*Problem to solve:* From the entries, filter out every line that lacks "computer" and copy the rest.
───── Information provided
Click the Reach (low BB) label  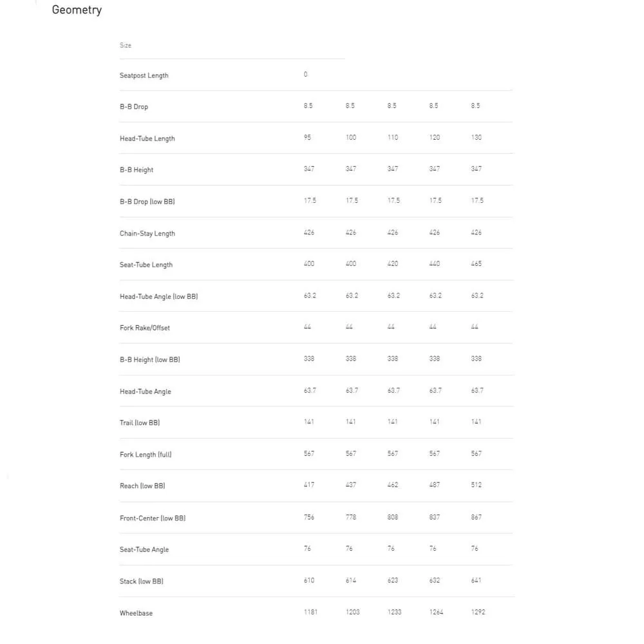click(x=142, y=486)
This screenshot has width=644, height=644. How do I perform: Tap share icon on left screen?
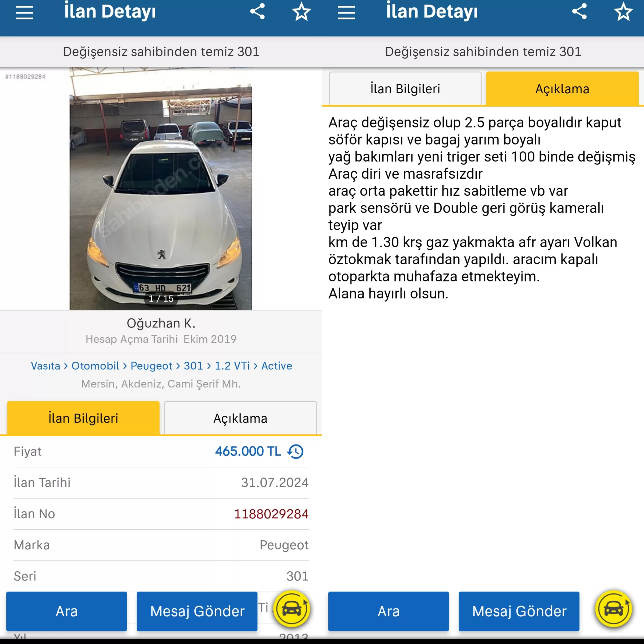257,11
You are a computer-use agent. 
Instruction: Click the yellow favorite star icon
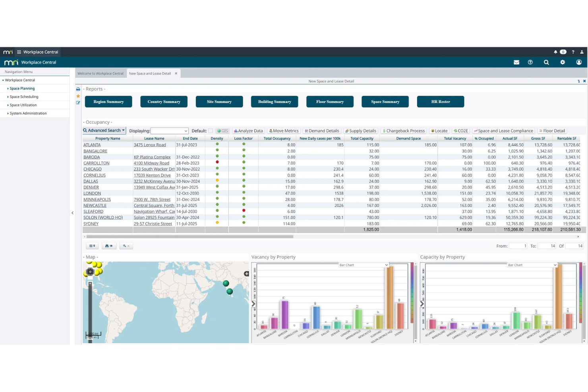coord(78,96)

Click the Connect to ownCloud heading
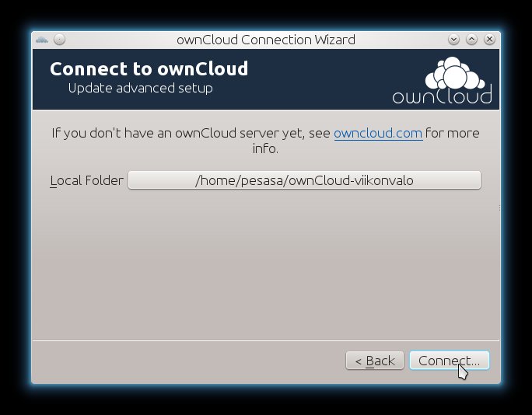click(149, 69)
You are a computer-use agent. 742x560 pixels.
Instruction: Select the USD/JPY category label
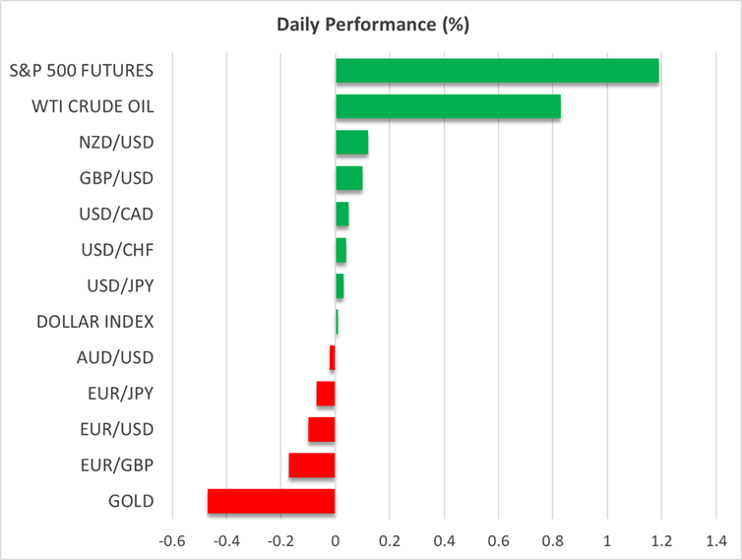(119, 286)
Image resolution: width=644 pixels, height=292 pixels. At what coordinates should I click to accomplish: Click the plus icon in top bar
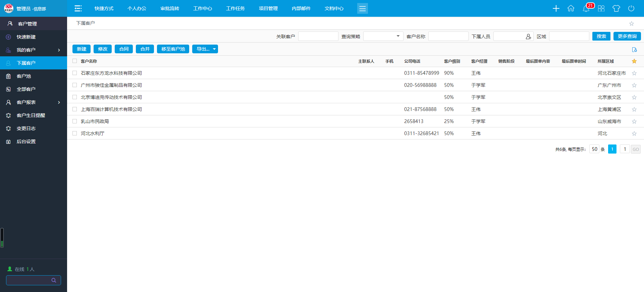coord(556,8)
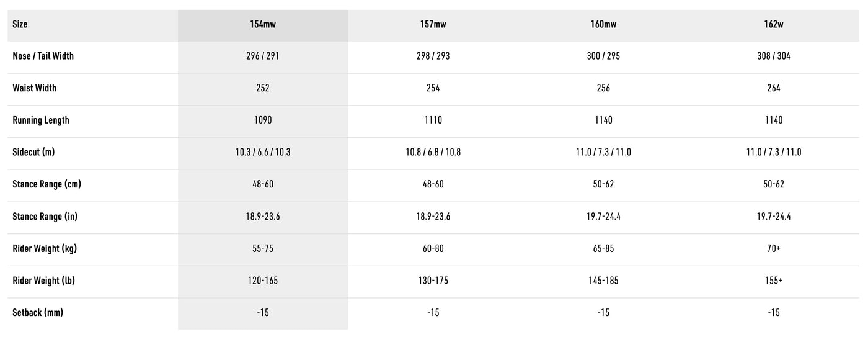Click the rider weight value 145-185

pyautogui.click(x=603, y=281)
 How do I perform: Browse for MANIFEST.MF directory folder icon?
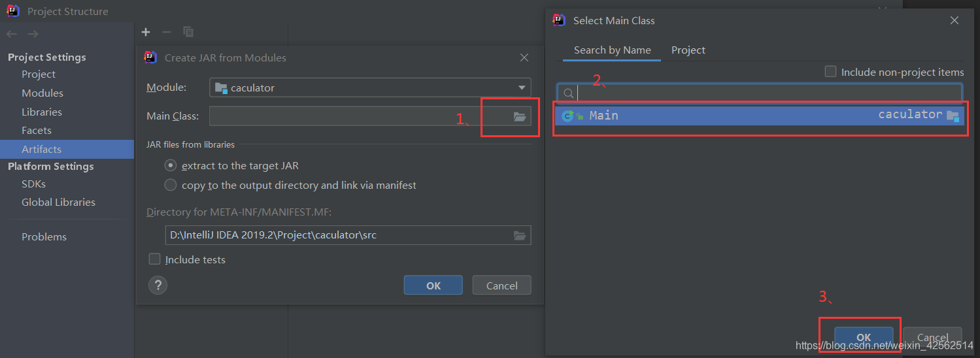(520, 235)
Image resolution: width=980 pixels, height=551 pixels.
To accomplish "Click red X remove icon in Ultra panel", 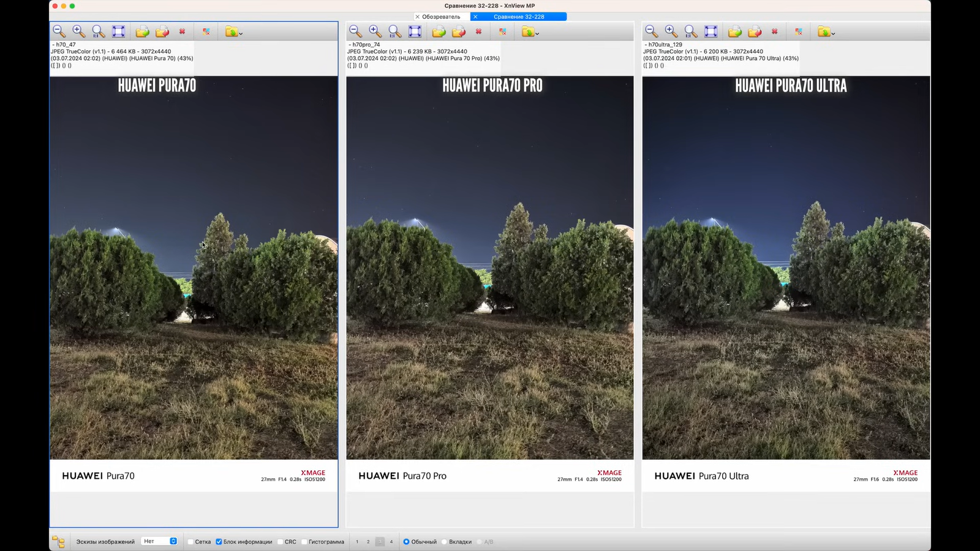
──────────
*Task response:*
You are a computer-use agent. 
You are a computer-use agent. 742x560 pixels.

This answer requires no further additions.